Invariant content-based image retrieval using the Fourier-Mellin transform

Published in S. Singh. International Conference on Advances in Pattern Recognition (ICAPR'98). Plymouth (UK) - 23-25 November 1998 - Springer. 1999, p. 73-82
Abstract Recent advances in storage, computing and communication technology have created the need for efficient, user-friendly access methods to multimedia archives. In this paper we address the problem of automatically extracting visual descriptions suitable for indexing images and videos in a database. A new method is proposed, and its applicability is shown using a collection of still images extracted from a video archive. Contrarily to classical approaches, which describe different image aspects (e.g. color, shape, texture) separately, we take on a holistic approach, through the use of integral transforms.
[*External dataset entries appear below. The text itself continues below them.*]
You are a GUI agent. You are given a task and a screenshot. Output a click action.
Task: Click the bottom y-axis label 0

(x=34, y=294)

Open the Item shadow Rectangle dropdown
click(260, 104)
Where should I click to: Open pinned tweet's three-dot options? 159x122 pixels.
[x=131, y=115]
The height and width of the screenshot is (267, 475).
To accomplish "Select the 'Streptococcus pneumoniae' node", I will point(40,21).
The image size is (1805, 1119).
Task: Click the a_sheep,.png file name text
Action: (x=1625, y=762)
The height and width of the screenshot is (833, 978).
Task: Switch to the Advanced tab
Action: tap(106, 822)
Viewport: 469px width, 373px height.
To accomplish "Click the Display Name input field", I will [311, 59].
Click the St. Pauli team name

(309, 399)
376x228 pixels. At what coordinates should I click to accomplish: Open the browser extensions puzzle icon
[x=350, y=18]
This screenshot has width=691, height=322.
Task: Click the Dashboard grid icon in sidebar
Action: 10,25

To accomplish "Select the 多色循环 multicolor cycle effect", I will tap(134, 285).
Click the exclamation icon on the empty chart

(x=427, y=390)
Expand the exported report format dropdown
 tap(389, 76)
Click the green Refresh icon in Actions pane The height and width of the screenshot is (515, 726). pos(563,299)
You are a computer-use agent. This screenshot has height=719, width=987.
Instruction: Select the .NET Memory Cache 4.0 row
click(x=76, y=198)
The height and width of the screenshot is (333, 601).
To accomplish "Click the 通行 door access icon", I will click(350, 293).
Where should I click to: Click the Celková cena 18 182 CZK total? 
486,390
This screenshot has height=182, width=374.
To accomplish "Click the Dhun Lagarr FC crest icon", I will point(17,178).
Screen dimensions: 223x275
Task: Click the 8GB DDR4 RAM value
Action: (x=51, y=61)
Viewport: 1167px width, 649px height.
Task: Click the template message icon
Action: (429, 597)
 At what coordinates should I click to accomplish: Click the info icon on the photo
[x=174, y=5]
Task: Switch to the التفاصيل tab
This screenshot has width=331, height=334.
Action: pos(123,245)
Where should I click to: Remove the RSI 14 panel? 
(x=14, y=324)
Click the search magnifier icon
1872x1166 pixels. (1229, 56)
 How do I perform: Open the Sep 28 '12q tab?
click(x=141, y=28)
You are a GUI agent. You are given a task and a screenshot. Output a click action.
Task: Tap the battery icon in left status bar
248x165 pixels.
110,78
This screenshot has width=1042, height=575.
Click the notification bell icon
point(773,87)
In this way, a unique multidimensional descriptor is available to represent all image aspects, and the user is not required to combine multiple independent rankings. With respect to other holistic approaches, such as those based on the wavelet transform, we seek a superior robustness to image transformations such as translation, rotation, and scaling. [insert abstract2] Invariance to rotation, translation and scaling has been verified for the ideal case of rigid 2D image transformations, as well as using images that have been transformed through camera motion (pan/tilt/rotation) and zooming effects. An experimental database has been created using various TV news clips. Shots presenting considerable camera motion, zooming, as well as unrestricted subject motion have been detected, and a number of still images have been extracted from each of them, for a total of 2'082 images. This shot-based clustering naturally provides a ground truth for the desired similarity rankings. Experimental results yield on average 67% recall for the 12 top-ranked hits, and 54% precision at 100% recall. This shows that, although the signature is only meant to conceal rigid 2D euclidean transformations, it is highly resilient to much more complex transformations (projection, arbitrary subject motion, subject appearance/disappearance), and seemingly captures perceptually relevant image features.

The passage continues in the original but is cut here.